It can be said that a scholar never retires, because that individual never stops thinking. But, some scholars retire more than others. Michael Osborn may have retired from his teaching position at the University of Memphis, but he is as busy as ever as a scholar.

Osborn is the leading proponent of the study of metaphor in the communication discipline. To hear him tell it, however, he sort of fell into the topic. While a doctoral student at the University of Florida, he took a seminar from the semi-retired Charles Morris, the founder of semiotics. Osborn, who had been an English major in his undergraduate days, decided to write a seminar paper on metaphor for Morris, using the rhetorical theories of I. A. Richards and semiotics, while grounding the presentation in the behavioral approach to communication that was beginning to come into favor. Morris reacted in a very excited manner to Osborn’s paper and agreed to direct his dissertation.

Douglas Ehninger, who was soon to move to Iowa from Florida, was also excited about Osborn’s work and offered to co-author an article on the topic. Ehninger was editor of Speech Monographs at the time and published the piece in the August 1962 issue of that journal. In those days, the August issue of Speech Monographs was devoted to an annual bibliography of scholarship, a listing of doctoral dissertations, and a listing of master’s theses, so the article was included in an issue that was heavily read.

Osborn’s work on metaphor continued in a controversial direction when he began to focus on archetypal metaphor and how it functions as an anchor in rhetoric. Detractors argued that the meaning of metaphors changed with the situation, but Osborn still insists that archetypal metaphors are "symbols which can be used very effectively within culture, but there is a continuity of meaning which is also interesting for the study of rhetoric."

Perhaps Osborn’s work crystallized in his article, "Rhetorical Depiction," which was published in Simons and Aghazarian’s 1986 volume, Form, Genre, and the Study of Political Discourse. In that article, Osborn attempted to integrate his work into a functional framework that could be used for the analysis of public discourse; Osborn called it "a movement away from the technical." The article succeeded in placing Osborn’s work into the mainstream of the discipline, and this past year he was awarded the Charles Woolbert Award for that article. The Woolbert Award is given annually to an article that is ten to fifteen years old and has demonstrated to have been influential for scholarship that followed. In other words, it "stood the test of time."

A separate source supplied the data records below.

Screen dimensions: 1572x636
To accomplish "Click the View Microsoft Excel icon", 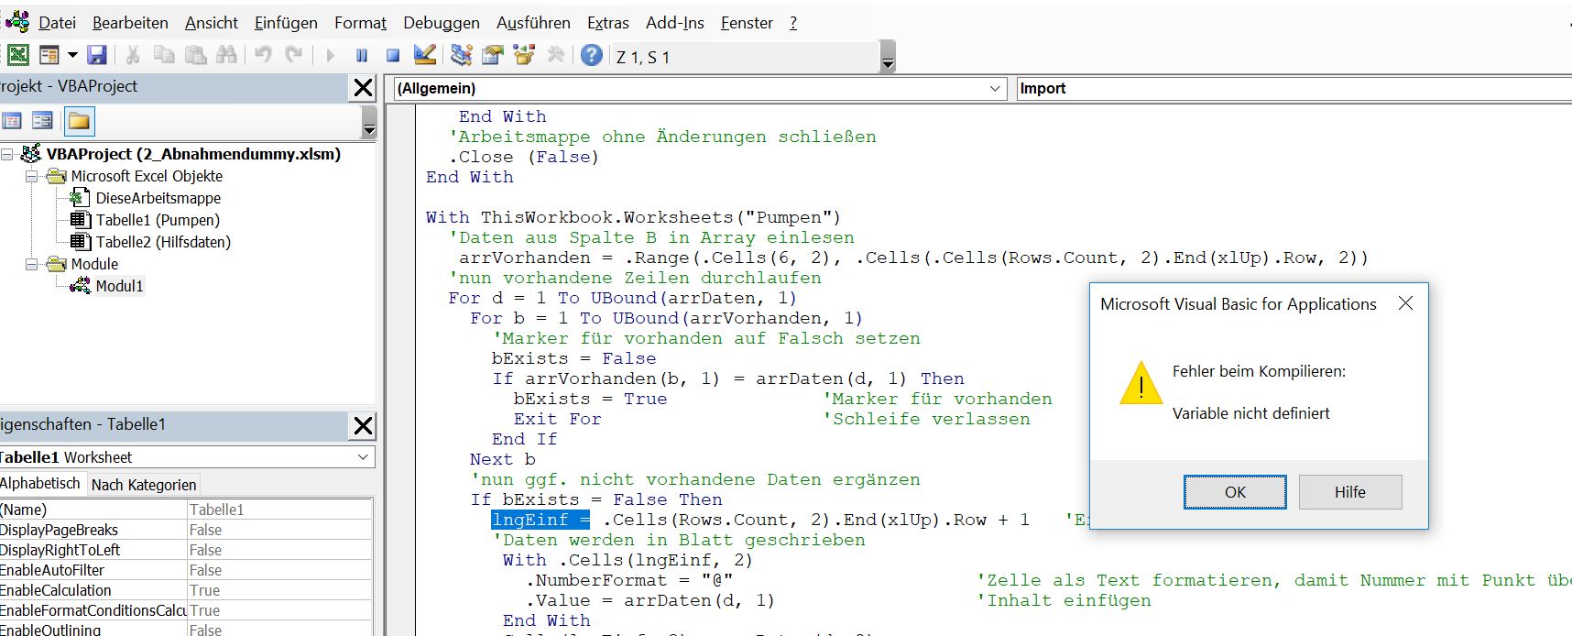I will click(x=17, y=56).
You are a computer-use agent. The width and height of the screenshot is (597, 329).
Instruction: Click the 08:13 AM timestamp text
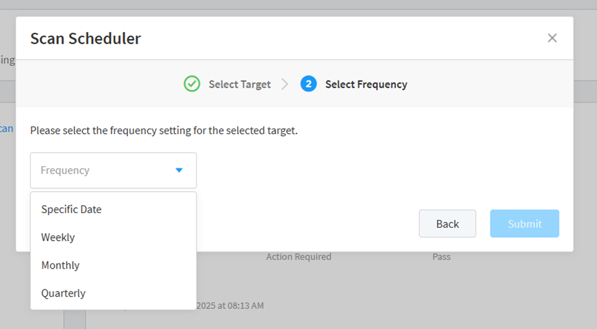[230, 306]

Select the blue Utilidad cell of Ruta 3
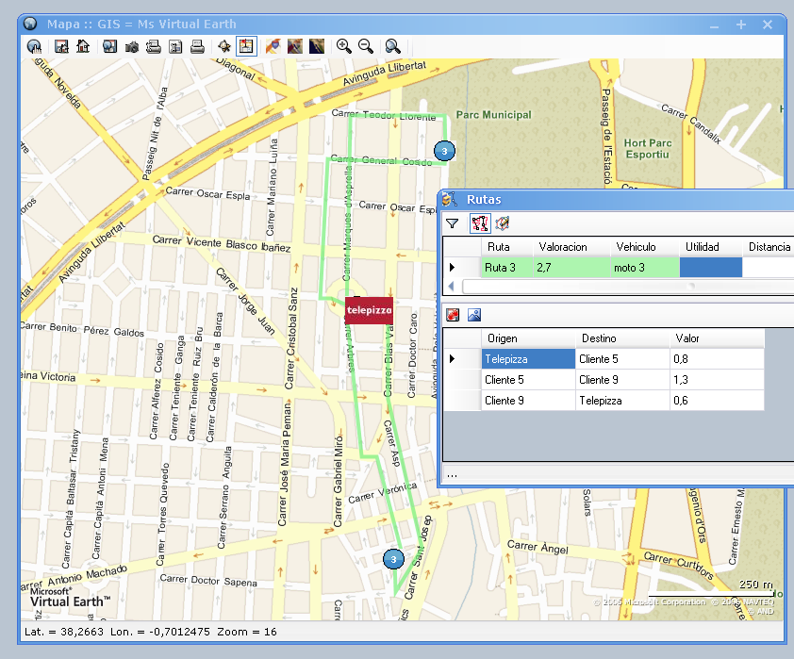(711, 268)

Since retirement, the Osborns have been able to travel and accept visiting teaching positions, but research and writing is still a big part of their daily lives. Along the way, Michael and Suzanne Osborn have written one of the best-selling basic texts in the field, and they continue to update and field-test it. The Osborns are proud that reviewers of the book have written things such as, "this book takes students seriously and takes its subject matter seriously," and Michael delights in the fact that he can still generate controversy by suggesting that mythos is a fourth form of rhetorical proof, right up there with ethos, pathos, and logos.

While retirement can bring needed opportunities for rest and relaxation it can also bring scholarly isolation, especially when you live in the hills of Tennessee between Nashville and Memphis. Osborn finds that his scholarly connections can come through the mail, fax, and the Internet; he is asked to read and comment on enough scholarship that he feels he is "becoming a professor for the field." There are opportunities to visit the Memphis campus, such as on March 25, where Osborn will inaugurate a lecture series in his honor. And, he has come to appreciate that he is married not just to a wonderful woman but to a woman who is an intellectual and scholarly companion as well. "If it weren’t for Susie, all would be impossible," Osborn says. We should all be so lucky.